11月14、15日、ワシントンで開催された主要20ヵ国による緊急首脳会議(金融サミット)に併行して、日中韓財務相会合が開かれた。3ヵ国は、金融危機に際して互いに外貨を融通し合う「通貨交換協定」(通称チェンマイ協定)の支援枠を拡大することで意見が一致した。

チェンマイ協定は97年から98年にかけて起きたアジア通貨危機を教訓として、2000年5月に結ばれた。困ったときには外貨を融通し合って危機を防ごうというもので、外貨不足国と外貨余裕国の2国間での融通を原則とする。アジアにおいては、外貨不足国に融通出来るのは、日本と中国にほぼ限られる。そのため、同協定は、日本または中国が、アジア諸国をどの程度直接的に助けていくか、つまり、どの程度、直接的に影響を及ぼしていくことが出来るかという側面を色濃く宿している。

ちなみにチェンマイ協定で、日本は韓国に130億ドル相当のドルや円をウォンと交換して融通する枠を、中国は40億ドル相当の人民元を融通する枠組みを作っている。

一方、金融サミットに先立つ11月9日、李明博・韓国大統領は『毎日新聞』と韓国の『朝鮮日報』、英国の『タイムズ』3紙との会見に応じ、次のように語った。

「ドルの世界的地位は低下した。日中韓3ヵ国が単一通貨に合意すれば、アジア(全域)に広げるのは難しくないだろう。日本の役割は大きい」(『毎日新聞』11月11日朝刊)

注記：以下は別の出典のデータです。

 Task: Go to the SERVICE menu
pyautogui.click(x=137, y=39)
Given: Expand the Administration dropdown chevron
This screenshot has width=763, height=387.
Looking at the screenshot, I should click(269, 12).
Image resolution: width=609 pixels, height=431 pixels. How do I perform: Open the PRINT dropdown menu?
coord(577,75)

韓国は米国発の金融危機で、自国の外貨準備が揺らいでいると見られる。各国政府が保有する外貨は、貿易黒字によってもたらされるだけではない。他国から借りて外貨を積み上げる場合もある。韓国の場合、2,600億ドルの外貨のうち貿易黒字で稼ぎ出した「真水」は約6割にとどまるといわれる(『日本経済新聞』2008年2月18日、「黄信号点灯、韓国の経常収支」鈴置高史編集委員)。

とすれば、危機に直面して使える外貨は、約1,500億ドルということだ。だが、韓国の外貨準備のうち、約500億ドルがファニーメイ(米連邦住宅抵当金庫)に投資されていたとの情報もある。事実であれば、500億ドルは失われたも同然だ。

再びIMF管理下の危機

このような状況の下で、韓国政府は10月末に米国政府と300億ドルのスワップ協定を結んだ。米韓の中央銀行が300億ドル分のドルとウォンを互いに預け合い、自国の通貨を安定させるために使うというのだ。この場合はウォン安定化のためにドルを使うという意味だ。韓国政府はこの300億ドルのスワップを必要とするところまで外貨不足に陥っているということでもある。

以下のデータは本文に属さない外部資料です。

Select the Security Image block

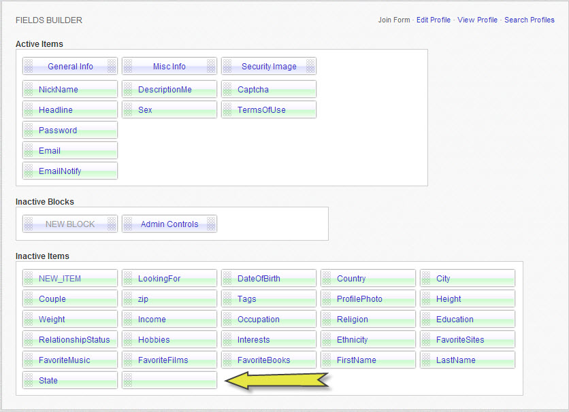click(269, 67)
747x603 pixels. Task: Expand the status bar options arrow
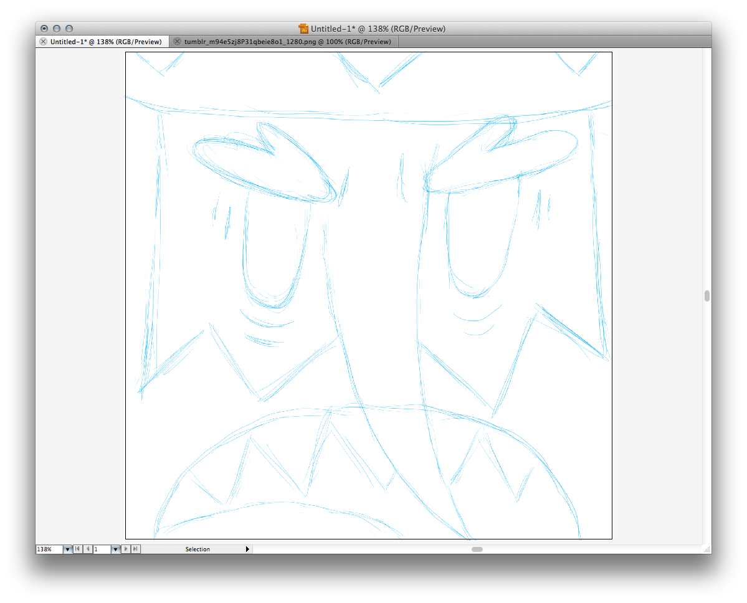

ドルの地位は低下した、日中韓でアジア統一通貨を考えるべきだという李大統領の先の発言は、大統領が、米国とのスワップに頼りながらも、他に危機打開の道はないかと模索中であることを示す。その際に気になるのが、アジアの統一通貨に関する発言である。

世界中が米国発の金融危機の影響を受ける中、韓国経済への打撃の度合が他国に較べてより深刻であることは、株価や通貨の下落率をはじめとする一連の数字が示している。

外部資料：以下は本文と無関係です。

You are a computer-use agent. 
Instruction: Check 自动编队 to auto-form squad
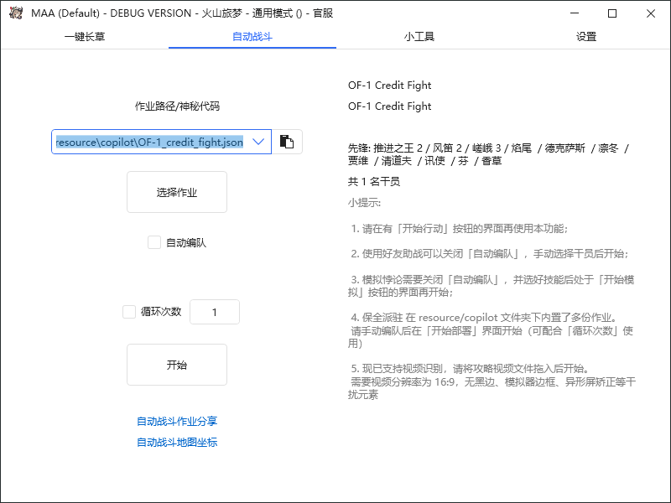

サブプライムローン問題が炸裂する前、IMFはすでに「韓国は97年の通貨危機以来、11年振りに経常赤字に陥る」と予測していた。9月末にサブプライム問題がはじけ、世界経済が一変、そして現在、専門家のなかには韓国が再び、IMFの管理下に入らざるを得ない可能性を指摘する声もある。

そうした中で、韓国をはじめとするアジア諸国にはIMFに対する否定的な感情が強い。アジア通貨危機のとき、確かにIMFは融資をしてくれたが、その見返りにこれ以上ないほどの緊縮財政を求めたり、厳しい自己犠牲を要求したからだ。出来ることなら、二度とIMFの管理下に入りたくないと、韓国政府や国民が考えるとしてもおかしくない。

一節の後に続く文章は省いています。